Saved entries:
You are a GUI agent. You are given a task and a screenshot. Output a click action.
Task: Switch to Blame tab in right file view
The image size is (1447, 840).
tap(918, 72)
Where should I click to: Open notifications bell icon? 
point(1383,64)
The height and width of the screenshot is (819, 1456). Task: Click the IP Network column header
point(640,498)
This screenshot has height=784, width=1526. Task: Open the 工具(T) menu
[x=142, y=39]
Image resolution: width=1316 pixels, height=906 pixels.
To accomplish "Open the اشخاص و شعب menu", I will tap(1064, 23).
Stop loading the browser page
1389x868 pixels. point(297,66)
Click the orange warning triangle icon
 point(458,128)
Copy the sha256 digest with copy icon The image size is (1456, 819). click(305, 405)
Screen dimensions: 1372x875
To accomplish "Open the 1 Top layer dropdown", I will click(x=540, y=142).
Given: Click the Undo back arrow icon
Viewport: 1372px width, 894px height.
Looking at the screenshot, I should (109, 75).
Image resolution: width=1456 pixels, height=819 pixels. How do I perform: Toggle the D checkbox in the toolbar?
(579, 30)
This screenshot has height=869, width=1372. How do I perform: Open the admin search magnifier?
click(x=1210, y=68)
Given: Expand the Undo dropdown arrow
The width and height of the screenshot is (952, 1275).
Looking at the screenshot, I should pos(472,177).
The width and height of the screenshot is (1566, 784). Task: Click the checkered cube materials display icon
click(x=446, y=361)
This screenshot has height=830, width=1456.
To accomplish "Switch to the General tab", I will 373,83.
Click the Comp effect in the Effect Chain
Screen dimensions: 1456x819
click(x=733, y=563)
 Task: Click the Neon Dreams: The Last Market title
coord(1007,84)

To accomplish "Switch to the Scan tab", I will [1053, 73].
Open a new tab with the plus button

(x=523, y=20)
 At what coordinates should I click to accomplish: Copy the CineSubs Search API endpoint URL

Work instructions: Produce a verbatim transcription of the entries above.

Your response:
You are a GUI agent. You are given a task and a screenshot. Output a click action.
Task: Switch to Blame tab in right file view
The image size is (1447, 840).
tap(918, 72)
Where should I click to: Open notifications bell icon? 
point(1383,64)
The height and width of the screenshot is (819, 1456). Task: Click the IP Network column header
point(640,498)
This screenshot has height=784, width=1526. Task: Open the 工具(T) menu
[x=142, y=39]
Image resolution: width=1316 pixels, height=906 pixels.
To accomplish "Open the اشخاص و شعب menu", I will tap(1064, 23).
Stop loading the browser page
1389x868 pixels. point(297,66)
Click the orange warning triangle icon
 point(458,128)
Copy the sha256 digest with copy icon The image size is (1456, 819). click(305, 405)
Screen dimensions: 1372x875
To accomplish "Open the 1 Top layer dropdown", I will click(x=540, y=142).
Given: Click the Undo back arrow icon
Viewport: 1372px width, 894px height.
Looking at the screenshot, I should (109, 75).
Image resolution: width=1456 pixels, height=819 pixels. How do I perform: Toggle the D checkbox in the toolbar?
(579, 30)
This screenshot has height=869, width=1372. How do I perform: Open the admin search magnifier?
click(x=1210, y=68)
Given: Expand the Undo dropdown arrow
The width and height of the screenshot is (952, 1275).
Looking at the screenshot, I should pos(472,177).
The width and height of the screenshot is (1566, 784). Task: Click the checkered cube materials display icon
click(x=446, y=361)
This screenshot has height=830, width=1456.
To accomplish "Switch to the General tab", I will 373,83.
Click the Comp effect in the Effect Chain
Screen dimensions: 1456x819
click(x=733, y=563)
 Task: Click the Neon Dreams: The Last Market title
coord(1007,84)

To accomplish "Switch to the Scan tab", I will [1053, 73].
Open a new tab with the plus button

(x=523, y=20)
 At what coordinates should I click to accomplish: Copy the CineSubs Search API endpoint URL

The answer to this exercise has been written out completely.